## TEXTE FOURNI
>>

Intervention de Jean-Jacques Urvoas

Réunion du 31 mai 2016 à 18h00
Mission d'information commune sur l'application de la loi du 6 août 2015 pour la croissance, l'activité et l'égalité des chances économiques

Jean-Jacques Urvoas, Garde des Sceaux, ministre de la justice :

Le décret relatif aux conditions d'installation des officiers publics et ministériels a été publié le 25 mai 2016. S'agissant de la carte qui définira les zones de libre installation, l'Autorité de la concurrence a seule la maîtrise de ce processus. Elle a pris un certain retard par rapport au calendrier initialement fixé. L'examen des recommandations de l'Autorité de la concurrence concernant les notaires aura lieu le 7 juin. La proposition de carte accompagnée des recommandations devrait être communiquée dans les jours qui suivront. Concernant les huissiers de justice et les commissaires-priseurs judiciaires, les propositions de carte ne seront communiquées que plus tard. Je ne peux pas en dire plus à ce stade. Le Gouvernement a prévu, dans le décret du 20 mai 2016, que l'ensemble des cartes devra être publié avant le 31 décembre 2016.

<<

## LISTE DES ACTIVITÉS
A) Recopiez fidèlement le passage de l'intervention sur l'installation des officiers publics et ministériels qui s'ouvre sur les mots « Le décret relatif » et se clôt sur « 31 décembre 2016. ».
B) Poursuivez l'intervention sur l'installation des officiers publics et ministériels en reprenant après sa dernière phrase.

## DONNÉES D'ENTRÉE
>>

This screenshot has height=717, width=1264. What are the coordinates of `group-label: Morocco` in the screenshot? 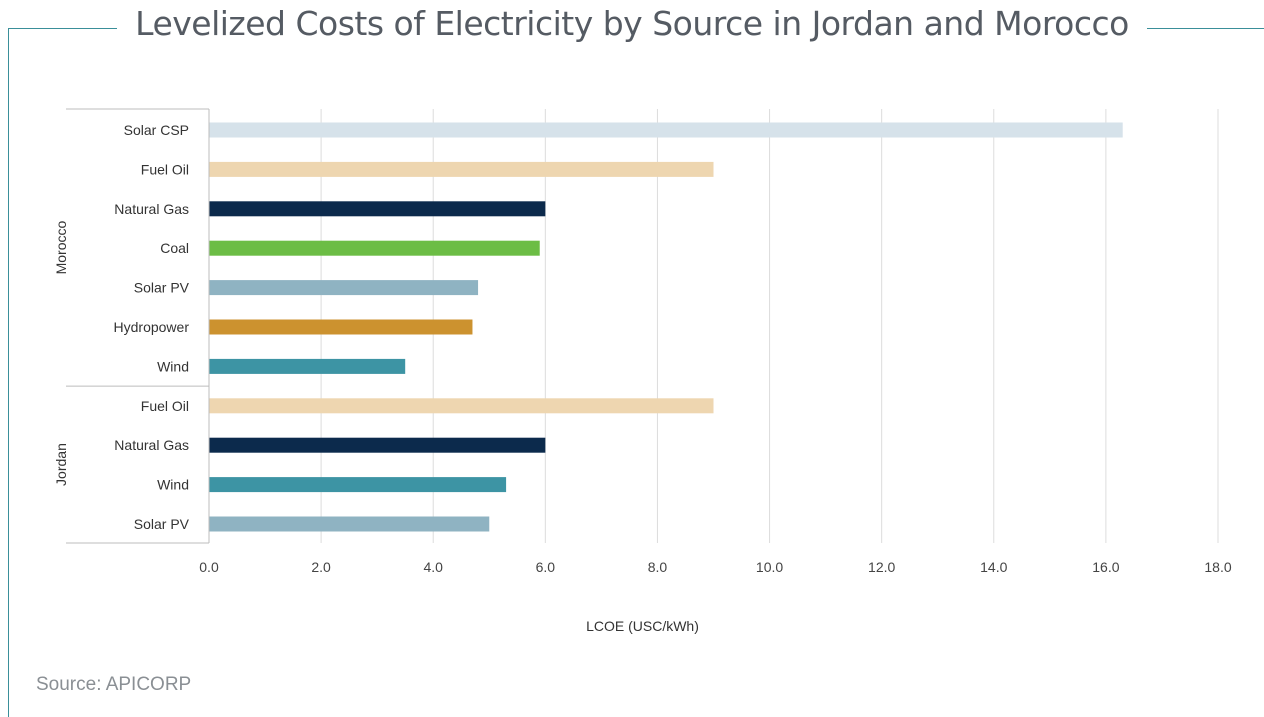 It's located at (61, 247).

<<

## CORRIGÉ DES EXERCICES
A)
Le décret relatif aux conditions d'installation des officiers publics et ministériels a été publié le 25 mai 2016. S'agissant de la carte qui définira les zones de libre installation, l'Autorité de la concurrence a seule la maîtrise de ce processus. Elle a pris un certain retard par rapport au calendrier initialement fixé. L'examen des recommandations de l'Autorité de la concurrence concernant les notaires aura lieu le 7 juin. La proposition de carte accompagnée des recommandations devrait être communiquée dans les jours qui suivront. Concernant les huissiers de justice et les commissaires-priseurs judiciaires, les propositions de carte ne seront communiquées que plus tard. Je ne peux pas en dire plus à ce stade. Le Gouvernement a prévu, dans le décret du 20 mai 2016, que l'ensemble des cartes devra être publié avant le 31 décembre 2016.

B)
S'agissant de l'arrêté que le Gouvernement devra prendre une fois la carte proposée, il va évidemment falloir qu'il puisse l'analyser. Nous le ferons dans le meilleur délai possible, en tenant compte de la volonté de concertation – même si celle-ci devra être rapide – et surtout des enjeux que la loi porte.

Est-ce que je peux vous dire à quel moment on pourra « visser sa plaque » comme vous me l'avez demandé ? Malheureusement, je ne peux pas vous donner une réponse certaine. Il faut en effet noter que plusieurs inconnues – que je ne maîtrise pas – demeurent à ce jour et nous empêchent de bâtir le calendrier précis : je ne peux pas vous dire combien il y aura de zones ; je ne connais pas les recommandations ; je ne connais pas le nombre de candidats à la création d'offices. Au regard de nos estimations, les premiers arrêtés de nomination des notaires pourraient être signées environ un mois après l'ouverture des candidatures à la création d'office.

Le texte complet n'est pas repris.